From the first line to the last, output the data exactly as it stands, minus its pictures.

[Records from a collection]
########
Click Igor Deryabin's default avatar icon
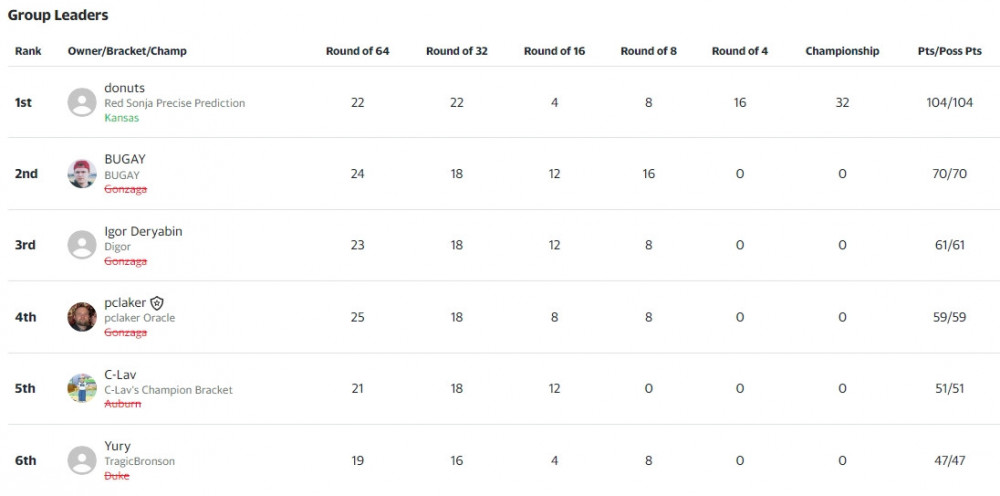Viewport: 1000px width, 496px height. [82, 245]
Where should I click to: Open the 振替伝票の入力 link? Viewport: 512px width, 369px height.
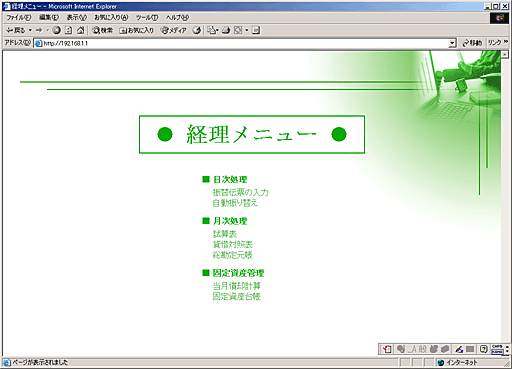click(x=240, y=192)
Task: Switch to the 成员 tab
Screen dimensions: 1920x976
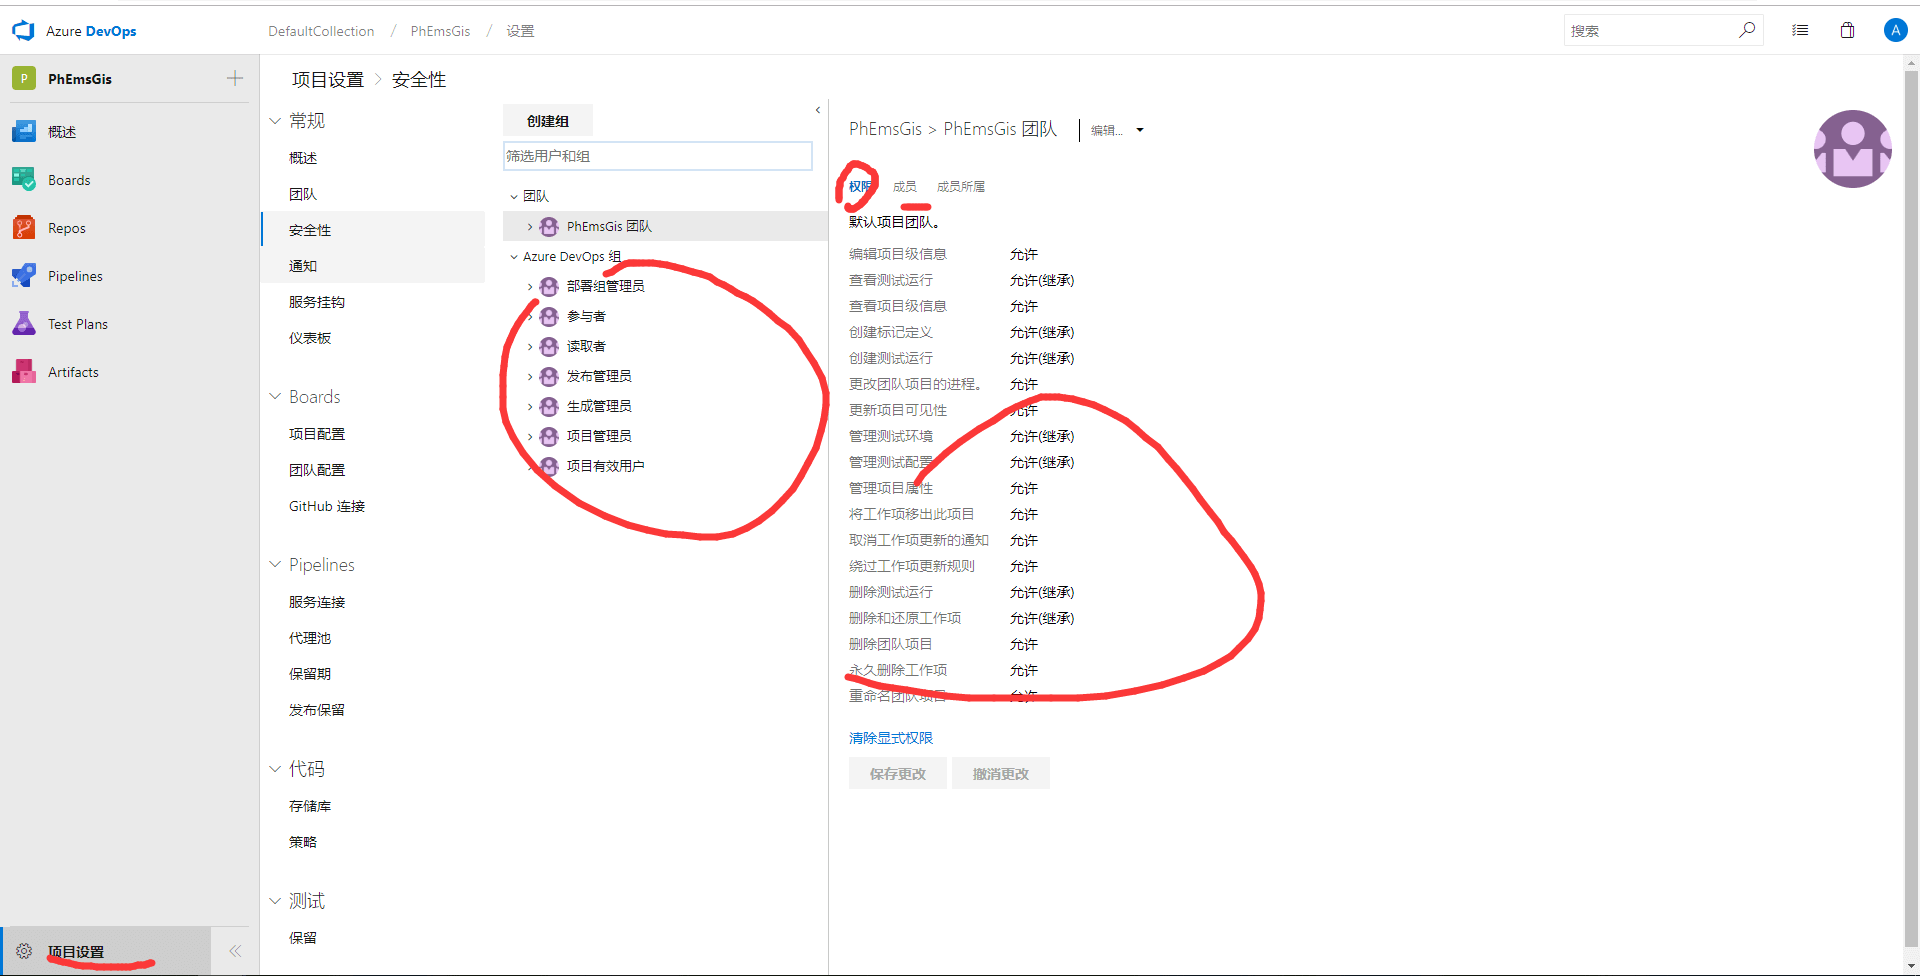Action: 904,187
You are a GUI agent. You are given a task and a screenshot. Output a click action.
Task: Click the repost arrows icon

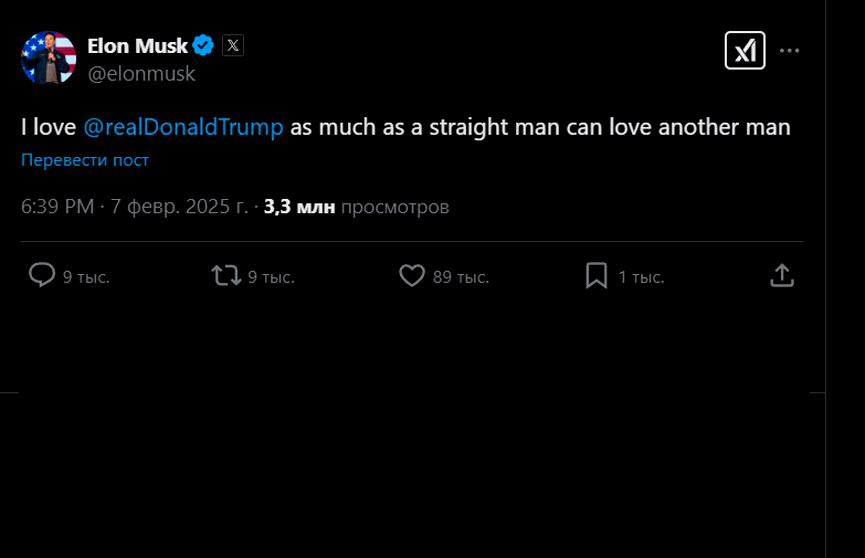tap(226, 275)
########
Solution for this problem
Click Igor Deryabin's default avatar icon
Viewport: 1000px width, 496px height. [82, 245]
Where should I click to: Open the 振替伝票の入力 link? Viewport: 512px width, 369px height.
click(x=240, y=192)
Task: Switch to the 成员 tab
Screen dimensions: 1920x976
Action: 904,187
You are a GUI agent. You are given a task and a screenshot. Output a click action.
Task: Click the repost arrows icon

tap(226, 275)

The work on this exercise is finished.